__Assignment__: Could you write out the records below exactly, without omitting a line?

Saved data entries:
==============================
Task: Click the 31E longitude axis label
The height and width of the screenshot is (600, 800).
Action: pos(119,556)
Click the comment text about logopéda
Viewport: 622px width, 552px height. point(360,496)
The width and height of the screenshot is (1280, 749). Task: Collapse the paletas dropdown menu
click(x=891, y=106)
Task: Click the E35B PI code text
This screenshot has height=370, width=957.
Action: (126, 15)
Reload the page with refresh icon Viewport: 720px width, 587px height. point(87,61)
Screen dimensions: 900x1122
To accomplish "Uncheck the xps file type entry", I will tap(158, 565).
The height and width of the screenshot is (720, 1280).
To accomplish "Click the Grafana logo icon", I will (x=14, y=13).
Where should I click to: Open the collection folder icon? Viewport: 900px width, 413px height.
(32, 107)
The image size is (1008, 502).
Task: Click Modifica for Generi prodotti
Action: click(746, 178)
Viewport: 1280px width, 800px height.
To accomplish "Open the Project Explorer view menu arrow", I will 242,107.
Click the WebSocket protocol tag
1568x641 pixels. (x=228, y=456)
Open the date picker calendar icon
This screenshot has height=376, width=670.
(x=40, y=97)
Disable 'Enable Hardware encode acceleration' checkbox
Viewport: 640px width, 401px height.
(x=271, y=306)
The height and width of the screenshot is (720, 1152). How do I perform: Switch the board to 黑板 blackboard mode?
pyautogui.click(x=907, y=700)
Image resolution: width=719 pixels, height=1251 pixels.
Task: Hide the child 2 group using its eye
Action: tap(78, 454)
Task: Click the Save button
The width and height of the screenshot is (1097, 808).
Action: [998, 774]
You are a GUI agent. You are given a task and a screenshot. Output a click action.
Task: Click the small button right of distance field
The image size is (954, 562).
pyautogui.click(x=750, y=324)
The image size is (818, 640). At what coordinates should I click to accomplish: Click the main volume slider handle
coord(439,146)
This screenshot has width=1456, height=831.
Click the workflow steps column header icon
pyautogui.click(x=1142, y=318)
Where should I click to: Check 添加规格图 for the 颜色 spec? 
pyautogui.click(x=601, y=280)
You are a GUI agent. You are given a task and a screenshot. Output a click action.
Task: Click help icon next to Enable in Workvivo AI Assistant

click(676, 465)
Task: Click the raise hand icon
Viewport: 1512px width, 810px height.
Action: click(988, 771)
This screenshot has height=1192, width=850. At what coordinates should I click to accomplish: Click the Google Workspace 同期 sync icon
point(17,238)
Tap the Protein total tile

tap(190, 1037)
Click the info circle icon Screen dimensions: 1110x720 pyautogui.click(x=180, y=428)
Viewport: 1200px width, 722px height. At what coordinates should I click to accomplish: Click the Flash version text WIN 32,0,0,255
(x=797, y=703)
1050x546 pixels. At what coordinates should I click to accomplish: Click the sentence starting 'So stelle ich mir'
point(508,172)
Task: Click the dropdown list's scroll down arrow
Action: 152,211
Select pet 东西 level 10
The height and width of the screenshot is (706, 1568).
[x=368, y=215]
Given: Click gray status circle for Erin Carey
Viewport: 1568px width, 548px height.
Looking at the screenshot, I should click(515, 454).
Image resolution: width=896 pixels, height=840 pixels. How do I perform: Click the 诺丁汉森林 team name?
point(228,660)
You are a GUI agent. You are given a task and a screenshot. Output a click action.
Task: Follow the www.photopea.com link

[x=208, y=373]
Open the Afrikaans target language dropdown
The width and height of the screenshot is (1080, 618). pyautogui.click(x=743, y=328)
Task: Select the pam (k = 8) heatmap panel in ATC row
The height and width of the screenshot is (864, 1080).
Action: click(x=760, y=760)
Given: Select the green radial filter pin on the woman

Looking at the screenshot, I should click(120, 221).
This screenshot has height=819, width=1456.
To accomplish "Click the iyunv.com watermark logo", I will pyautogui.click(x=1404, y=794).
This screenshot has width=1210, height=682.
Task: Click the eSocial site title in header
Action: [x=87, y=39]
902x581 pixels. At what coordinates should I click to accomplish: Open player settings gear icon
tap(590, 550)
==============================
__Solution__:
Task: Click the 31E longitude axis label
The height and width of the screenshot is (600, 800).
Action: pos(119,556)
Click the comment text about logopéda
Viewport: 622px width, 552px height. point(360,496)
The width and height of the screenshot is (1280, 749). Task: Collapse the paletas dropdown menu
click(x=891, y=106)
Task: Click the E35B PI code text
This screenshot has height=370, width=957.
Action: (126, 15)
Reload the page with refresh icon Viewport: 720px width, 587px height. point(87,61)
Screen dimensions: 900x1122
To accomplish "Uncheck the xps file type entry", I will tap(158, 565).
The height and width of the screenshot is (720, 1280).
To accomplish "Click the Grafana logo icon", I will (x=14, y=13).
Where should I click to: Open the collection folder icon? Viewport: 900px width, 413px height.
(32, 107)
The image size is (1008, 502).
Task: Click Modifica for Generi prodotti
Action: click(746, 178)
Viewport: 1280px width, 800px height.
To accomplish "Open the Project Explorer view menu arrow", I will 242,107.
Click the WebSocket protocol tag
1568x641 pixels. (x=228, y=456)
Open the date picker calendar icon
This screenshot has height=376, width=670.
(x=40, y=97)
Disable 'Enable Hardware encode acceleration' checkbox
Viewport: 640px width, 401px height.
(x=271, y=306)
The height and width of the screenshot is (720, 1152). How do I perform: Switch the board to 黑板 blackboard mode?
pyautogui.click(x=907, y=700)
Image resolution: width=719 pixels, height=1251 pixels.
Task: Hide the child 2 group using its eye
Action: tap(78, 454)
Task: Click the Save button
The width and height of the screenshot is (1097, 808).
Action: [998, 774]
You are a GUI agent. You are given a task and a screenshot. Output a click action.
Task: Click the small button right of distance field
The image size is (954, 562).
pyautogui.click(x=750, y=324)
The image size is (818, 640). At what coordinates should I click to accomplish: Click the main volume slider handle
coord(439,146)
This screenshot has width=1456, height=831.
Click the workflow steps column header icon
pyautogui.click(x=1142, y=318)
Where should I click to: Check 添加规格图 for the 颜色 spec? 
pyautogui.click(x=601, y=280)
You are a GUI agent. You are given a task and a screenshot. Output a click action.
Task: Click help icon next to Enable in Workvivo AI Assistant

click(676, 465)
Task: Click the raise hand icon
Viewport: 1512px width, 810px height.
Action: click(988, 771)
This screenshot has height=1192, width=850. At what coordinates should I click to accomplish: Click the Google Workspace 同期 sync icon
point(17,238)
Tap the Protein total tile

tap(190, 1037)
Click the info circle icon Screen dimensions: 1110x720 pyautogui.click(x=180, y=428)
Viewport: 1200px width, 722px height. At what coordinates should I click to accomplish: Click the Flash version text WIN 32,0,0,255
(x=797, y=703)
1050x546 pixels. At what coordinates should I click to accomplish: Click the sentence starting 'So stelle ich mir'
point(508,172)
Task: Click the dropdown list's scroll down arrow
Action: 152,211
Select pet 东西 level 10
The height and width of the screenshot is (706, 1568).
[x=368, y=215]
Given: Click gray status circle for Erin Carey
Viewport: 1568px width, 548px height.
Looking at the screenshot, I should click(515, 454).
Image resolution: width=896 pixels, height=840 pixels. How do I perform: Click the 诺丁汉森林 team name?
point(228,660)
You are a GUI agent. You are given a task and a screenshot. Output a click action.
Task: Follow the www.photopea.com link

[x=208, y=373]
Open the Afrikaans target language dropdown
The width and height of the screenshot is (1080, 618). pyautogui.click(x=743, y=328)
Task: Select the pam (k = 8) heatmap panel in ATC row
The height and width of the screenshot is (864, 1080).
Action: click(x=760, y=760)
Given: Select the green radial filter pin on the woman

Looking at the screenshot, I should click(120, 221).
This screenshot has height=819, width=1456.
To accomplish "Click the iyunv.com watermark logo", I will pyautogui.click(x=1404, y=794).
This screenshot has width=1210, height=682.
Task: Click the eSocial site title in header
Action: [x=87, y=39]
902x581 pixels. At what coordinates should I click to accomplish: Open player settings gear icon
tap(590, 550)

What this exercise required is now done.